• **What this task involves**:
Repeat the entries exactly as they stand.
======== Records supplied
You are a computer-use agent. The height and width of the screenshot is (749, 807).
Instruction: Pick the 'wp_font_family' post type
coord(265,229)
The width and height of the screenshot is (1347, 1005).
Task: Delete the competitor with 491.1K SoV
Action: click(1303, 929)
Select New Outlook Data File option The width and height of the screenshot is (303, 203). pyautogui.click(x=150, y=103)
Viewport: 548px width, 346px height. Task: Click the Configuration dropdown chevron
================
• **Your response**:
You are a computer-use agent. The height and width of the screenshot is (749, 807).
Instruction: Pick the 'wp_font_family' post type
coord(265,229)
The width and height of the screenshot is (1347, 1005).
Task: Delete the competitor with 491.1K SoV
Action: click(1303, 929)
Select New Outlook Data File option The width and height of the screenshot is (303, 203). pyautogui.click(x=150, y=103)
Viewport: 548px width, 346px height. Task: Click the Configuration dropdown chevron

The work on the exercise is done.